Gaza invasion 'doesn't help'
Jan Sliva, a spokesman for the Czech EU presidency, said: "It is too early to say whether the conflict will have an effect on the upgrade of relations [between the EU and Israel], but obviously it doesn't help."
Another EU official also warned that the decision to upgrade relations with the Jewish state was only a "preliminary step" and any movement further in this regard "depends on conditions on the ground."
Nevertheless, Mr Curiel, who was in Israel when the EU peace delegation arrived in Israel on Monday, said that their discussion suggested "a converging agenda" regarding the current conflict.
"I didn't feel differences between us and our EU interlocutors," he said. "A majority of the member states want the upgrade to go ahead."
"Of course, the conception of the EU is that it doesn't like violence anywhere," he continued. "The EU was founded on the renunciation of the use of force to settle disputes, while Israel is still living in a neighbourhood where it has no choice but to do so."
He did say however that where the EU emphasises the need for a cease-fire, Israel emphasises the need for "a cessation of terror."
"We have made it clear to the EU that they should not be calling for an end to violence on both sides."

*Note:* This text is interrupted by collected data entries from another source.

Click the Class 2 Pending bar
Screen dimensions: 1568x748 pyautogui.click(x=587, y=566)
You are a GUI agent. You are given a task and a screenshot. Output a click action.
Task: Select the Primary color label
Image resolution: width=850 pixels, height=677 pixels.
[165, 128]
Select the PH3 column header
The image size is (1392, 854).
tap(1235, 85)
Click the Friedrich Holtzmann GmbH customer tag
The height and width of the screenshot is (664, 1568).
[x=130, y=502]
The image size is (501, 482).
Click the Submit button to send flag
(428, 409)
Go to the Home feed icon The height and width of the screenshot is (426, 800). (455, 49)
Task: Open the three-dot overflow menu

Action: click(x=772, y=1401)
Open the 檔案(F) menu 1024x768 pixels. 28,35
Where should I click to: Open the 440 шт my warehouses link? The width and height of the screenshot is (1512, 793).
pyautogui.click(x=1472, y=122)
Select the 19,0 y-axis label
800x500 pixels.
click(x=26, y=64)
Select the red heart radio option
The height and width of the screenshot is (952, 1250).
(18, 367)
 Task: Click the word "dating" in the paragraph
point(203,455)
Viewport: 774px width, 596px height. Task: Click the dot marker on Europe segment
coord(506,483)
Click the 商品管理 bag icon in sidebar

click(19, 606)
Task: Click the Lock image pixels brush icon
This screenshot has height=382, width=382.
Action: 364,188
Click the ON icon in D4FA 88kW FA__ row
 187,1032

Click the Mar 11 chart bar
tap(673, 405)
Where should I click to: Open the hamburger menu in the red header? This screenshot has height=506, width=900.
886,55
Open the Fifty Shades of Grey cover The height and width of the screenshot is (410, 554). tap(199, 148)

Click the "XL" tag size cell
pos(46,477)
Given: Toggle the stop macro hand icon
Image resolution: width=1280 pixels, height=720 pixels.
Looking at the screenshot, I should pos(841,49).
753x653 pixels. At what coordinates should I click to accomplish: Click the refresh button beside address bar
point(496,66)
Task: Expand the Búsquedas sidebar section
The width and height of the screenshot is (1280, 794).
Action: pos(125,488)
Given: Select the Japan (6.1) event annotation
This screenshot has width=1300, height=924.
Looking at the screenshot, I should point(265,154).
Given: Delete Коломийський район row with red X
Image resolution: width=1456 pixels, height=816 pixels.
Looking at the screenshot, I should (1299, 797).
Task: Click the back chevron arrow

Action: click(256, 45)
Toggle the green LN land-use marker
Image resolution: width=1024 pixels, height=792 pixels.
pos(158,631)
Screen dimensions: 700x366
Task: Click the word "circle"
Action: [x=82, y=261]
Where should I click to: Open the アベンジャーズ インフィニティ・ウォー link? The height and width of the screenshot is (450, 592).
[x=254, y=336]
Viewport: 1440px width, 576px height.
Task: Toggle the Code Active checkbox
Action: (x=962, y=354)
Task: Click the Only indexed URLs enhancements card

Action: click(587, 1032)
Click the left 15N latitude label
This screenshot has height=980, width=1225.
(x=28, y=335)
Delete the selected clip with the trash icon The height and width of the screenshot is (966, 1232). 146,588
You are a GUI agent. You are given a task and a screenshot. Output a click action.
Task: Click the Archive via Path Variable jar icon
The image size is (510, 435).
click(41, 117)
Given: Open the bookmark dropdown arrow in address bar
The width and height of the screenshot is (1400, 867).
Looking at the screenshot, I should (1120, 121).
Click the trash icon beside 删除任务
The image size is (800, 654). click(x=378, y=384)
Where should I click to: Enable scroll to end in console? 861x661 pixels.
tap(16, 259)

He added that he had been happy with the language the Czech EU presidency has been using. "[Czech foreign minister] Karel Schwarzenberg has called for a ceasefire, but saying that first the shelling must stop."
Focus must be on Hamas
Israel's requirements for a cease-fire are fourfold: an end to the shelling, a halt to the smuggling of weapons via Egypt, the prevention of Hamas re-arming and, fundamentally, the ambassador insisted, "There must be no increased legitimacy for Hamas."
He said it was too early to speak of a role for the international community in the dispute, but that in terms of bring weapons smuggling to an end, "this is mainly an Egyptian responsibility, but they may need assistance and equipment and there, Europe can come in."
"For this, we have no problem approaching Europe now. This is something that was not the case five or six years ago."
"There was too much mistrust historically - Europe's history, both its shadows and its light, and too much criticism," he said. "It was a very shallow interchange. For our part, Israel was also content to just say ‘those old anti-semites'. It was very black and white, but now we've introduced a lot of grey to the relationship."
The key was a change in Europe's attitude to Israel, the ambassador believes, after the attacks of 11 September in the United States and a greater understanding of terrorism in the world.
Israel is now looking to considerably closer ties to Europe. "We were a strong supporter of the Barcelona Process [established to tighten relations between the EU and the Maghreb and Mashriq regions] from the start and now the Union for the Mediterranean."
Joining the EU
In the distant future, even joining the EU may be an option. "I don't think it should be excluded as a vision, but it's not in the cards yet due to Israel's special situation."
In 2007, Avigdor Lieberman, Israel's then minister of strategic affairs, suggested Israel should apply for membership of the 27-state bloc within five years.
At the same time, neither EU nor Israeli leaders have seriously considered the option, but according to a February 2007 poll by the Konrad Adenauer Foundation, a German centre-right think-tank, 75 percent of Israeli citizens believe their country should become a member.
The ambassador did acknowledge however that there is opposition to the upgrade amongst MEPs.
"There is some resistance in the parliament - some, but I would not say a lot. Some voices are negative; some positive."
He later visited the parliament to speak to both supporters of Israel's actions and opponents "because it is not our supporters that we need to convince."
An EU-Israel summit is scheduled in the first half of this year under the Czech presidency.